Dans le cadre de notre partenariat média avec le concours La Convocation, dédié aux élèves inscrits en écoles d’art, les 10 finalistes se prêtent à l’exercice de l’interview, aujourd’hui, nous découvrons le travail de Cynthia Lefebvre.



www.cezel-cynthialefebvre.tumblr.com

www.laconvocation.fr

030_Cynthia-Lefebvre030_Cynthia-Lefebvre030_Cynthia-LefebvreLégendes de gauche à droite :
1/  Portrait de Cynthia Lefebvre.
2/  Cynthia Lefebvre, Dolce Farniente, 2016, argile crue, bois, corde, crochets, tissu, pierre. crédit photo : Cynthia Lefebvre.
3/  Cynthia Lefebvre, Lundi Matin, 2016, bois, contreplaqué, terre cuite, grès, verre et plâtre 250 x 914 cm. Exposition collective Process in-Situ, Le Doc, Paris. crédit photo : Cynthia Lefebvre.

 


Quel est votre parcours avant d’entrer en école d’art ?
Mon parcours n'est pas très classique au sens scolaire du terme. Après un Bac L Arts Plastiques, je me suis dans un premier temps formée aux techniques de la Céramique, puis j'ai développé mon travail plastique de façon autodidacte pendant quelques années avant de reprendre mes études aux Beaux-Arts de Paris il y a 3 ans. J'ai souvent travaillé pour d'autres artistes en tant qu'assistante ou performeur et pour des centres d'arts, et j'ai également mené un programme de 3 ans avec des écoles primaires publiques dans le cadre d'une résidence d'artistes...entre autres choses.
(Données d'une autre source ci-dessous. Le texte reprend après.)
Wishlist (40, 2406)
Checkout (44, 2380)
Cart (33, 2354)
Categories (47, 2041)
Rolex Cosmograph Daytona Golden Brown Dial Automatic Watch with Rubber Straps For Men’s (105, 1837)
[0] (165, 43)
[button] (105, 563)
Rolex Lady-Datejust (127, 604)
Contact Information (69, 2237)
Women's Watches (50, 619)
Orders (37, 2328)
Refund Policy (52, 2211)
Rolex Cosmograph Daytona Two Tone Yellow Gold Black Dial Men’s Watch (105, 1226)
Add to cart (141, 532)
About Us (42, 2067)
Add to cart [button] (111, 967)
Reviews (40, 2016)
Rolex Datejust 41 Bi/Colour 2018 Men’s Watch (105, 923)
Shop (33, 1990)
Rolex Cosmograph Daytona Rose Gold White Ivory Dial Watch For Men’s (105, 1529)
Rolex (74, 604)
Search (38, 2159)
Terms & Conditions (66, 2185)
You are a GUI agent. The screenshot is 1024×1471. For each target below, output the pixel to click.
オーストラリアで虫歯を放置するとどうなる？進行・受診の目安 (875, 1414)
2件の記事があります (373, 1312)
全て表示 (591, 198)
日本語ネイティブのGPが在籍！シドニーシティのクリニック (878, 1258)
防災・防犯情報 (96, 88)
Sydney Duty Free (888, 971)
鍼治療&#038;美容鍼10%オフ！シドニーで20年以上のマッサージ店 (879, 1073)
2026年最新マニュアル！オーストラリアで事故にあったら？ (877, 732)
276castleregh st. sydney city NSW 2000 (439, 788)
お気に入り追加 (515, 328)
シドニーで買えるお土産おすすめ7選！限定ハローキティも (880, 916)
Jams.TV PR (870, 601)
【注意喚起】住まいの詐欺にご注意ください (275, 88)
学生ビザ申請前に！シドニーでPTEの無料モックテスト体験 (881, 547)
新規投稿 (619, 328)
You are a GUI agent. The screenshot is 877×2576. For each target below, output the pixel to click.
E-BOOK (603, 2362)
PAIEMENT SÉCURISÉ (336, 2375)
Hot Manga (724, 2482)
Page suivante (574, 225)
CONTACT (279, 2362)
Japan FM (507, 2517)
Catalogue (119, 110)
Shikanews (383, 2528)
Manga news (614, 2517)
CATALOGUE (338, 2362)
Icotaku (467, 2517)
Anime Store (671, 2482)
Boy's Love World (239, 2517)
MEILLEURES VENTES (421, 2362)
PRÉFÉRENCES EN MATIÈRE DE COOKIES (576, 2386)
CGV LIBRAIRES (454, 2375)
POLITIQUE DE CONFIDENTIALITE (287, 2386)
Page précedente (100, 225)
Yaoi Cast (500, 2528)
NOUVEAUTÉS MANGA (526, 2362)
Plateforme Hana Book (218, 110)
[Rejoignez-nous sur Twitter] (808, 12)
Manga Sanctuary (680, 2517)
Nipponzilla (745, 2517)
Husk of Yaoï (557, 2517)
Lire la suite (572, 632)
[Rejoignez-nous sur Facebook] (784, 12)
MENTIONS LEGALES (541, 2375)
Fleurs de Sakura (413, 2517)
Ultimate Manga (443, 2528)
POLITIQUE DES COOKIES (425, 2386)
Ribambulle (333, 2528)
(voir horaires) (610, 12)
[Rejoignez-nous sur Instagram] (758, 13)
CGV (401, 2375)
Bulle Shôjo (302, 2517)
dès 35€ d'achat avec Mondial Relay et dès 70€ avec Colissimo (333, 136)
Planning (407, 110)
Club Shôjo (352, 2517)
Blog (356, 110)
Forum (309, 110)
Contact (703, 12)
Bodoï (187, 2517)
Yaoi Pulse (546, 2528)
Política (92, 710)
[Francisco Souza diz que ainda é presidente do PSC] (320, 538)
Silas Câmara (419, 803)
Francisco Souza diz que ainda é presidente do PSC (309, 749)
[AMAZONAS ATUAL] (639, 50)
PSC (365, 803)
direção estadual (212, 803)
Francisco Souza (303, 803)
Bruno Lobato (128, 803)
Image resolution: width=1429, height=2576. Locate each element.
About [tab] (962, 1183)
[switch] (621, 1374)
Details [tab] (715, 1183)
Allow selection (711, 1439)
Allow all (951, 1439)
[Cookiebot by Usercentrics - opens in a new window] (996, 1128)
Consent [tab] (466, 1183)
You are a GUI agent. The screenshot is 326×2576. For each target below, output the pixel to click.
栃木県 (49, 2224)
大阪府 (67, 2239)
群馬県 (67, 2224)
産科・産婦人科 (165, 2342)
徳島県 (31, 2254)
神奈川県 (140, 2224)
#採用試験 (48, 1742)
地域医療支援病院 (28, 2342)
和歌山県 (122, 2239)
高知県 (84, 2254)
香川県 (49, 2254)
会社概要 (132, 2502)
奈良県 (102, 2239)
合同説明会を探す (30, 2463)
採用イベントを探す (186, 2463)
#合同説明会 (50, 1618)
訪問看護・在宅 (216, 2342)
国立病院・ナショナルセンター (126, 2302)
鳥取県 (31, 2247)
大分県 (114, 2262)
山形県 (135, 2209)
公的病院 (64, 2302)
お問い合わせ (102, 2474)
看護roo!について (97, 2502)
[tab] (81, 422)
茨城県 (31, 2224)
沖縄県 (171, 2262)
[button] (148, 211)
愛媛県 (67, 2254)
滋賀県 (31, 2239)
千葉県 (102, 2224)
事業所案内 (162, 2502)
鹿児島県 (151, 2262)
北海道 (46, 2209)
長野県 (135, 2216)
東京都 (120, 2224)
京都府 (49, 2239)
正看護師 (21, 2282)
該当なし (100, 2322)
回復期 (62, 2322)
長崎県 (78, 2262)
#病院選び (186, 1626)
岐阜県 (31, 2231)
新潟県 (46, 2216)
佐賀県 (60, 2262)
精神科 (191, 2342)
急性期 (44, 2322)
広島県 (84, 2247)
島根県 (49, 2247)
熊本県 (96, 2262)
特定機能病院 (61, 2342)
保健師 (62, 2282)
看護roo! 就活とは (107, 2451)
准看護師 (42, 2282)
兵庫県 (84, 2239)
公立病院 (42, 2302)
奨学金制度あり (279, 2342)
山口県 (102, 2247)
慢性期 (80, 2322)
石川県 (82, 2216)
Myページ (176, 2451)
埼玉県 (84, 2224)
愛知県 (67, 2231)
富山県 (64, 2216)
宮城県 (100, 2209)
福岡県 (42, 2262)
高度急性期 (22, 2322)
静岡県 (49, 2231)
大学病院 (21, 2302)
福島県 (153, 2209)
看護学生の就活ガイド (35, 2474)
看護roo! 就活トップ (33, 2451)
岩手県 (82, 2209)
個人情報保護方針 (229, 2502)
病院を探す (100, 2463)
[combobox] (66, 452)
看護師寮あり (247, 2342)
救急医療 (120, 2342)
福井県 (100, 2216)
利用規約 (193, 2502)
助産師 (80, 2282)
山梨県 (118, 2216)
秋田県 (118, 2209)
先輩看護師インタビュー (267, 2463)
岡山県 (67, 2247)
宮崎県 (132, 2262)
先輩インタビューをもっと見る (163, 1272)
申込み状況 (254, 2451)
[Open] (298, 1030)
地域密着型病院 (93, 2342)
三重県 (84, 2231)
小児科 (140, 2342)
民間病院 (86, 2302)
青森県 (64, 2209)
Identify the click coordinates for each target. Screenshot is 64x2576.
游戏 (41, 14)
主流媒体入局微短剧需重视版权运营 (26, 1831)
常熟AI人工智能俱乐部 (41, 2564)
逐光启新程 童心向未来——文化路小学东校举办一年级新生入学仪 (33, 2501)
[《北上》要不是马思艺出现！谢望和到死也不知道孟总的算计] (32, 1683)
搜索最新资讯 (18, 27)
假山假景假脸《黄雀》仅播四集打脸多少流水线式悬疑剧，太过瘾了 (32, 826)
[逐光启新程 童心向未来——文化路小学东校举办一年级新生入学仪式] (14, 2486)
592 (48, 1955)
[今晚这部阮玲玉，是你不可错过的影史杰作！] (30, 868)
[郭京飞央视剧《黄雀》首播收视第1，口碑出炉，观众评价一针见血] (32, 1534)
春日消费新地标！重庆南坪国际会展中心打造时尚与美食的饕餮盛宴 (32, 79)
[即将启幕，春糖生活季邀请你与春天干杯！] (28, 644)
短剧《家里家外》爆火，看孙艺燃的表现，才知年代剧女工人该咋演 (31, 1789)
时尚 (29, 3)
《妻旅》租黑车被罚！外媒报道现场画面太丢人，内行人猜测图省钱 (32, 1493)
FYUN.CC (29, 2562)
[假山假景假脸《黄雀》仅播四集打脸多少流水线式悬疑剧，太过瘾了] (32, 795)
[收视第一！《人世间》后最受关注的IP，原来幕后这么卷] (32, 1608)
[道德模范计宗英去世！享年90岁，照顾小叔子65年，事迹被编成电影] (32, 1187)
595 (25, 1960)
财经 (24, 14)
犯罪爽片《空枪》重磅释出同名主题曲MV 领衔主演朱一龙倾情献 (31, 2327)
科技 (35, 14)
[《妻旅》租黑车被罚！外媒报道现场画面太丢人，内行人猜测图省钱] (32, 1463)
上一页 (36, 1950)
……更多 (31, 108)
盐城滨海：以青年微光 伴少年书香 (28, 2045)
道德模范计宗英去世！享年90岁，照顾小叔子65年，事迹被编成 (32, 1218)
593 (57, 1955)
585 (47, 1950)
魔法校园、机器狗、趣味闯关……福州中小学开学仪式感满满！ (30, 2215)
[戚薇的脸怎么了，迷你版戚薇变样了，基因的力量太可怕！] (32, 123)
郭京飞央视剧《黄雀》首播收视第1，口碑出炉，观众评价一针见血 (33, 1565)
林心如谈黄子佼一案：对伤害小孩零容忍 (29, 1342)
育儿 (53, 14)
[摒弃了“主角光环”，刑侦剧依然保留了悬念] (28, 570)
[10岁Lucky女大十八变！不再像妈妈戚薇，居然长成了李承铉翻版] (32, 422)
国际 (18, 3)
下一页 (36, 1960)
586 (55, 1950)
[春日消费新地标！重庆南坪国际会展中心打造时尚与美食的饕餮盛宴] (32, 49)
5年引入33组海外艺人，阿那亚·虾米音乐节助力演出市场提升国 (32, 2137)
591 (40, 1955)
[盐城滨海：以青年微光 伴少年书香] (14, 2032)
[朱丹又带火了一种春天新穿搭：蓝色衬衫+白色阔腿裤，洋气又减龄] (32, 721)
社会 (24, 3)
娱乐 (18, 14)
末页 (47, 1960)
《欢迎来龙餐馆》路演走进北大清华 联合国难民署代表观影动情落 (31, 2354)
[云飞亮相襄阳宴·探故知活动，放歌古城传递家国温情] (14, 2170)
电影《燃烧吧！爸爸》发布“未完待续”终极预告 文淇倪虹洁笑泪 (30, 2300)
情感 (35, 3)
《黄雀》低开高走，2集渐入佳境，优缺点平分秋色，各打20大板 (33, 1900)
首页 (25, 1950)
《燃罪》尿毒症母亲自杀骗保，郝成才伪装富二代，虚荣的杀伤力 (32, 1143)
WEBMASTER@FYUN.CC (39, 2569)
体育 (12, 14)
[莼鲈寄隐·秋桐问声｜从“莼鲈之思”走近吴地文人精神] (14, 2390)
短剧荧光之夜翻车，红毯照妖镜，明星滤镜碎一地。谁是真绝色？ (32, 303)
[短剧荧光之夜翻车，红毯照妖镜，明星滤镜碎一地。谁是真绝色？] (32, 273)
Quelle est votre école ? Comment l’avez-vous choisi ? Avez-vous préparé plusieurs concours en école d’art ? Votre école actuelle était-elle votre premier choix ?
J'étudie à l'Ecole Nationale Supérieure des Beaux-Arts de Paris. Lorsque j'ai décidé de reprendre mes études, je projetais de postuler à plusieurs écoles. Mais Paris était le premier concours du calendrier et également mon premier choix donc je n'ai pas poursuivi les démarches pour les autres écoles lorsque j'ai appris mon admission à Paris. Mon choix était à la fois dû à ce que proposait l'école dans son programme et au riche environnement artistique et culturel parisien général.

Aujourd’hui en février 2017, à quelle étape de votre “scolarité” êtes-vous arrivé(e) ?
Je suis en 5e et donc dernière année d'étude. Je prépare actuellement mon diplôme de fin d'études, le DNSAP (diplôme national supérieur d'art plastiques).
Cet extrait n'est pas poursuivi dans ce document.